Sunday, June 28, 2009

Museveni, Yoweri Kaguta


born 1944, Mbarra district, Uganda

politician who became president of Uganda in 1986.

Museveni was born to cattle farmers and attended missionary schools. While studying political science and economics at the University of Dar es Salaam, Tanzania (B.A., 1970), he became chairman of a leftist student group allied with African liberation movements. When Idi Amin came to power in Uganda in 1971, Museveni returned to Tanzania in exile. There he founded the Front for National Salvation, which helped overthrow Amin in 1979. Museveni held posts in transitional governments and in 1980 ran for president of Uganda. When the elections, widely believed to have been rigged, were won by Milton Obote, Museveni formed the National Resistance Movement. The resistance eventually prevailed, and on January 26, 1986, Museveni declared himself president of Uganda. He was elected to the post on May 9, 1996, and his backers won control of the National Assembly in legislative elections held the following month.

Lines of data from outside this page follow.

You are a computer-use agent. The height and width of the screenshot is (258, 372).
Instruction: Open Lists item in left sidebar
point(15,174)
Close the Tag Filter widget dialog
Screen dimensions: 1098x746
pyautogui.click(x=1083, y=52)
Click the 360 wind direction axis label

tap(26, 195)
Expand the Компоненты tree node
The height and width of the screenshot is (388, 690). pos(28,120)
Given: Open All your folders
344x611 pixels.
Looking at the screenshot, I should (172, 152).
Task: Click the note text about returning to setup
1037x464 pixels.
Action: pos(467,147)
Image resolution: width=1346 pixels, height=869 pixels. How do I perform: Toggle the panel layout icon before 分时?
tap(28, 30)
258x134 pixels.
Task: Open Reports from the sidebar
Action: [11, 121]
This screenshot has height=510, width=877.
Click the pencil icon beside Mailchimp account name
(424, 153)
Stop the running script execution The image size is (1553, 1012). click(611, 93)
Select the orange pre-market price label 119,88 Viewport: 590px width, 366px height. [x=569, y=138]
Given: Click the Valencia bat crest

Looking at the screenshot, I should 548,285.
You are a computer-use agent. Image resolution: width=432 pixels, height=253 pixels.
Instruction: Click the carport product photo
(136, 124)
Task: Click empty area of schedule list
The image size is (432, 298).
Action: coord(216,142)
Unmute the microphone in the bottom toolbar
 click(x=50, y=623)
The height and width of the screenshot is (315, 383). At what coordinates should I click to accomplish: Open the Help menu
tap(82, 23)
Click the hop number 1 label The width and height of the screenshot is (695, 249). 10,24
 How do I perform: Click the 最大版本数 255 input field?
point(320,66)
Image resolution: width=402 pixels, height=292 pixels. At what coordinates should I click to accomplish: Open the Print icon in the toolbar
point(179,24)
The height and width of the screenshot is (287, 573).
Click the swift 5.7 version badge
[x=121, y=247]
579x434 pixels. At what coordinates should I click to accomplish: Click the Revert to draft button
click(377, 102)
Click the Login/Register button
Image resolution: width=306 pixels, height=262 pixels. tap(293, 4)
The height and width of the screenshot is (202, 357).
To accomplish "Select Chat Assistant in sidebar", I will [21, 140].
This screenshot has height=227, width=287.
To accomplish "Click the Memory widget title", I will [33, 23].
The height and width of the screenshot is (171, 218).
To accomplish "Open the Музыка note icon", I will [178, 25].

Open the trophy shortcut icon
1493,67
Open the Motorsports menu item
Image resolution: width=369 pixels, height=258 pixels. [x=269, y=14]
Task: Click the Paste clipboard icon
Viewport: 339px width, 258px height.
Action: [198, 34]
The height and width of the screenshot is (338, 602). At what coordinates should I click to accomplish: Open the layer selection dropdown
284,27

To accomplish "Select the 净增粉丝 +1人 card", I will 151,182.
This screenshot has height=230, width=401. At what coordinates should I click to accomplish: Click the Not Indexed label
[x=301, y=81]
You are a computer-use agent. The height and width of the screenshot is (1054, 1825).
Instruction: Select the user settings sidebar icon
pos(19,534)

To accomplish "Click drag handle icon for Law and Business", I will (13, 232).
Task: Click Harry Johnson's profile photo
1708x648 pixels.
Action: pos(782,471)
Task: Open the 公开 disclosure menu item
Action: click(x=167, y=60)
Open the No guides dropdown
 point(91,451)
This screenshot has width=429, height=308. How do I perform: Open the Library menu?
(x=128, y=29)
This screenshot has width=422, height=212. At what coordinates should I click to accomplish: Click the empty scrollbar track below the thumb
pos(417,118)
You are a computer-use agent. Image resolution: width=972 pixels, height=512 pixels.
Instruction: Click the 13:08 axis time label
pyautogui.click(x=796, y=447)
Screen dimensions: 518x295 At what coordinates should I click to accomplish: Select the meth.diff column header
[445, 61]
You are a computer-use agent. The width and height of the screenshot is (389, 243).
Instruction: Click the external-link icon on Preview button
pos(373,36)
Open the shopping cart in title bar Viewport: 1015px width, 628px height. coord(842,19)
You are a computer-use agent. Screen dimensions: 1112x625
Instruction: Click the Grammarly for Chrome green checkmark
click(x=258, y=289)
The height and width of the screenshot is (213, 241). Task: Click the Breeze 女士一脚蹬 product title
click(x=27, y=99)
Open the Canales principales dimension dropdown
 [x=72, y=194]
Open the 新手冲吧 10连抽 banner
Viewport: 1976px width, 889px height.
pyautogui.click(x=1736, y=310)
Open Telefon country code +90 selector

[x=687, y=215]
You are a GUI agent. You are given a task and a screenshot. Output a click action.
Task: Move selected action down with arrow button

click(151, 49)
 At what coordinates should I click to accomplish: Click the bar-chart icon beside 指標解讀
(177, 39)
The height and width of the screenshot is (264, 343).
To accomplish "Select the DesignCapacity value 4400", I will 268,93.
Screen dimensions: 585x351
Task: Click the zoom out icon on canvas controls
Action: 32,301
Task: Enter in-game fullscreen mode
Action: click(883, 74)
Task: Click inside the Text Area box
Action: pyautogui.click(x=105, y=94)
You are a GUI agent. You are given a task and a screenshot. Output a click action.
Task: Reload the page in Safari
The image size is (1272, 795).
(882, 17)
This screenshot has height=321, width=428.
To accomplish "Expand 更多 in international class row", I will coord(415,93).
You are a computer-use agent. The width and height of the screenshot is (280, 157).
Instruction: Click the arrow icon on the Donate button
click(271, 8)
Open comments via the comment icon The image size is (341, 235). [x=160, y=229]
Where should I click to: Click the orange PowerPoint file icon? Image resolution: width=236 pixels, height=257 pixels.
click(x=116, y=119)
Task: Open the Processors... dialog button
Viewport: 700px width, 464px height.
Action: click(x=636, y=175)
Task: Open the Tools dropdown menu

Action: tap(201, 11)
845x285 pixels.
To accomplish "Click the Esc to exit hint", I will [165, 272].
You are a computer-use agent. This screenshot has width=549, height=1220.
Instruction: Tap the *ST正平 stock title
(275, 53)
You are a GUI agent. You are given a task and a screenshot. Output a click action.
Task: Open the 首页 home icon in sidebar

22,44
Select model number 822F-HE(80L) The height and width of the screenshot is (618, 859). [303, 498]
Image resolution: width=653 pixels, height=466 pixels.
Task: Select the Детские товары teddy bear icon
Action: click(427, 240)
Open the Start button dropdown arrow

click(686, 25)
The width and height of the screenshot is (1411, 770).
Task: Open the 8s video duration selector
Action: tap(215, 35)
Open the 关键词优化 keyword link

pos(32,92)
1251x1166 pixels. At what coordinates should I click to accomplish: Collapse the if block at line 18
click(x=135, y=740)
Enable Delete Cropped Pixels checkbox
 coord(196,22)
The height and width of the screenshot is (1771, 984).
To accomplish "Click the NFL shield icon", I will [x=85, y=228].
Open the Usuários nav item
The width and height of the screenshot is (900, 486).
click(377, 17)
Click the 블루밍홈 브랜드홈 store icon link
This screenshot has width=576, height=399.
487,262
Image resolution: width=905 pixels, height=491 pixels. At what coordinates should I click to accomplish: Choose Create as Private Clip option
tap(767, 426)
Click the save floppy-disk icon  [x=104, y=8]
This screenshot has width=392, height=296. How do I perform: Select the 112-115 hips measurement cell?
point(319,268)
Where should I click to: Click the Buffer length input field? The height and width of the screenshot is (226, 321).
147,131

As president, Museveni helped revitalize the country, providing political stability, a growing economy, and an improved infrastructure. He instituted a number of capitalist reforms, and, though he rejected multiparty democracy, arguing that it would degenerate into tribal politics in a poor African country, Museveni supported a free press. He also implemented measures to combat AIDS. Uganda, in fact, is one of the few African countries to have had success battling the illness.

In his foreign policy, Museveni often generated controversy by supporting rebels in other African countries. He backed Laurent Kabila, who deposed Mobutu Sese Seko in neighbouring Zaire in 1997, the Tutsi exiles who were fighting against the government of Rwanda, and a group, headed by one of his former schoolmates, battling the Islamic fundamentalist rulers of The Sudan. Museveni justified his support of rebels by stating that his goal was to achieve regional integration in both politics and economics and that the downfall of corrupt regimes was necessary to bring about such a union.